** EXERCISE **
From the entries below, copy every line that has the word "item".

** TASK MATERIAL **
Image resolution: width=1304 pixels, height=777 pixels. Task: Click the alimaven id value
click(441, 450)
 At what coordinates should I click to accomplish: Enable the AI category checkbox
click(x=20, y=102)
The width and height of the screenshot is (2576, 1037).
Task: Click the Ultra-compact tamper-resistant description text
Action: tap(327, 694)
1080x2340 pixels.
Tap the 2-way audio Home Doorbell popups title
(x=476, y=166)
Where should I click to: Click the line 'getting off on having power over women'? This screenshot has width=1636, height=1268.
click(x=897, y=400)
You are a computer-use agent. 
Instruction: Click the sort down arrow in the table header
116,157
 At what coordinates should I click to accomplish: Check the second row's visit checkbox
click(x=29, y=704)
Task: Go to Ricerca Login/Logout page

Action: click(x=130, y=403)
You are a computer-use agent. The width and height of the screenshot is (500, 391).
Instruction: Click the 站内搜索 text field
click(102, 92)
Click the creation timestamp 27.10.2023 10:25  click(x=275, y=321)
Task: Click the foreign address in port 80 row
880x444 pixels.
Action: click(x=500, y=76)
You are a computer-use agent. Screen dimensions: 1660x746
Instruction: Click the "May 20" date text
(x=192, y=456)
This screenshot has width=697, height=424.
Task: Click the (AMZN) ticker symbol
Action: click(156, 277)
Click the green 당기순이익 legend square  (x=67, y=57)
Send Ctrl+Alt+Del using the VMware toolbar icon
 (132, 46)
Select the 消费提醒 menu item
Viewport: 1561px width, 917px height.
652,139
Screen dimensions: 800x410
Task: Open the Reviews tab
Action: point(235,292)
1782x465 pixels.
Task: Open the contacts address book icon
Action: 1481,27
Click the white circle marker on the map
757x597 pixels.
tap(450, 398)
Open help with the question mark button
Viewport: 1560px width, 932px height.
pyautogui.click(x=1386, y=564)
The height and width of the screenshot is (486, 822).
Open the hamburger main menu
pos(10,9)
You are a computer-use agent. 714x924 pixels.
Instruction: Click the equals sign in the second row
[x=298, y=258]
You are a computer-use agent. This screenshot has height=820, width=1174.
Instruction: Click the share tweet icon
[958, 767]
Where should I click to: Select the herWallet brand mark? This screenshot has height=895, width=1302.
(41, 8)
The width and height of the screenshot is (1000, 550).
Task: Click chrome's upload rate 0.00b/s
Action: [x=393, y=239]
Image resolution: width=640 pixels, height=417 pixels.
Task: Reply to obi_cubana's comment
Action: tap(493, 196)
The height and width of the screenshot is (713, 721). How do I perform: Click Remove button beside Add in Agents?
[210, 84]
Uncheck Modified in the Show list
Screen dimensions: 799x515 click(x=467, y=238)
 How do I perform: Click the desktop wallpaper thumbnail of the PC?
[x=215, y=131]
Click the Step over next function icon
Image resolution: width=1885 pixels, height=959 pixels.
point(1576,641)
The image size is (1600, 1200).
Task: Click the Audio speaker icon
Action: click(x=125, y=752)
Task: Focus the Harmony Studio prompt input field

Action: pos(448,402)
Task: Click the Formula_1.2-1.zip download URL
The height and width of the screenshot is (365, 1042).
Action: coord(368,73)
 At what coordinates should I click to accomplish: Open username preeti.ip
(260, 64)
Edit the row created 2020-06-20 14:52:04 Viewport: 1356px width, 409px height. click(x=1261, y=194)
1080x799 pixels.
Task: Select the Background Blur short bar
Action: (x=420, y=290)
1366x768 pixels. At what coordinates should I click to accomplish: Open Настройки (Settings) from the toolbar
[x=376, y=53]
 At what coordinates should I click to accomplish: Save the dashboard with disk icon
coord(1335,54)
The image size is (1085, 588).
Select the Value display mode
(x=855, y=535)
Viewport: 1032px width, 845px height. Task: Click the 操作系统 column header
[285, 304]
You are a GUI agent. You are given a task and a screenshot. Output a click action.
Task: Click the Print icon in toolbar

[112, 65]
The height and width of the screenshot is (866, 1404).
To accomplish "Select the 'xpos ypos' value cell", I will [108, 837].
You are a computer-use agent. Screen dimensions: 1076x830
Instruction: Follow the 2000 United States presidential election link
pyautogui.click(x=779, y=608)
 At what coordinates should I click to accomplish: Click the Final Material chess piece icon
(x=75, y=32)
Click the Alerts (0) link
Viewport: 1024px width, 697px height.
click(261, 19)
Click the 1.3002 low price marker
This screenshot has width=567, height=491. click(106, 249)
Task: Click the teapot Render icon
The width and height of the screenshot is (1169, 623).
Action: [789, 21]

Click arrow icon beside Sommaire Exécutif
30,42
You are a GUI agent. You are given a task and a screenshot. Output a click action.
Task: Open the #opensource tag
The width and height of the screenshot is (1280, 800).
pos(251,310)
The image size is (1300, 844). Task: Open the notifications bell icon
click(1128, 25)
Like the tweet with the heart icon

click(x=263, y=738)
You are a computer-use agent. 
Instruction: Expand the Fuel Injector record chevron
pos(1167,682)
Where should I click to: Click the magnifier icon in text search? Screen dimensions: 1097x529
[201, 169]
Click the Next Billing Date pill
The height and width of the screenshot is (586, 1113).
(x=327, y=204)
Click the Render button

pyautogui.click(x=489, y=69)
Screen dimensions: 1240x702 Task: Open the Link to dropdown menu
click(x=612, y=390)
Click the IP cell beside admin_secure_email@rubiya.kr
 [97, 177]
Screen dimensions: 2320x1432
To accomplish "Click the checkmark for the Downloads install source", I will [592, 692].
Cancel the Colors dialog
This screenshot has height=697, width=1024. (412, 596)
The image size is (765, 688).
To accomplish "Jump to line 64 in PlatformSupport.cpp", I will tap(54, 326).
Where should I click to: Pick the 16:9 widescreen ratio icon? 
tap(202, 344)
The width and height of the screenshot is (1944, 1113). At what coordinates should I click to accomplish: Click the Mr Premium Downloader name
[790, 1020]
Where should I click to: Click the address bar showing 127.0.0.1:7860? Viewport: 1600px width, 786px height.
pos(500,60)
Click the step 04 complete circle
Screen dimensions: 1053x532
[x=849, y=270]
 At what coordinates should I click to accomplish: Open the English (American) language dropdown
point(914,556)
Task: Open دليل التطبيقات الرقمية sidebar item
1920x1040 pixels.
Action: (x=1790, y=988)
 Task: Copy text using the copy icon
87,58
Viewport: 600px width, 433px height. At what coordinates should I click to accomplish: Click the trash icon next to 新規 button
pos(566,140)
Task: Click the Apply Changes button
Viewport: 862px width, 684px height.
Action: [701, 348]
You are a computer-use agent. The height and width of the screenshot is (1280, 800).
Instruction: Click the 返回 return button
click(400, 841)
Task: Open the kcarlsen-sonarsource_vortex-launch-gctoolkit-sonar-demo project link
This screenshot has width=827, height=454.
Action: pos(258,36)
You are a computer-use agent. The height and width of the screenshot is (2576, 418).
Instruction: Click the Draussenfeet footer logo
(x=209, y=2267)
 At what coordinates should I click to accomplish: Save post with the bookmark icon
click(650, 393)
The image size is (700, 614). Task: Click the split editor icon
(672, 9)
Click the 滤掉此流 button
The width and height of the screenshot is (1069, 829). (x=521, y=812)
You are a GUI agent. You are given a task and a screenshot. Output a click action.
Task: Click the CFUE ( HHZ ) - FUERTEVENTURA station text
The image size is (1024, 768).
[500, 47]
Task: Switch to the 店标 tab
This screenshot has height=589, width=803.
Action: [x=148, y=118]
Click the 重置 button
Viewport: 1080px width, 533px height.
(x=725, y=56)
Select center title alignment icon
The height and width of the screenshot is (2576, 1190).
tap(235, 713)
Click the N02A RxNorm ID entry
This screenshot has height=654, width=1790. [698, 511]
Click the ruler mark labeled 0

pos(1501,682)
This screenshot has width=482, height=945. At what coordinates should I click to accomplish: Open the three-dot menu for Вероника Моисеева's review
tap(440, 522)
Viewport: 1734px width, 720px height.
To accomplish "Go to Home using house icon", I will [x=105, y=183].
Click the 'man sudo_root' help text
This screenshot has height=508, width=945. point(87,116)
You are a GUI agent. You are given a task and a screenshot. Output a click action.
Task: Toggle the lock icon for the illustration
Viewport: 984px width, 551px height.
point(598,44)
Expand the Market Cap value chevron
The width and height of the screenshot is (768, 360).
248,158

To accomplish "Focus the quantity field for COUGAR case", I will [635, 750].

** ANSWER TO THIS EXERCISE **
Select the 消费提醒 menu item
Task: Open دليل التطبيقات الرقمية sidebar item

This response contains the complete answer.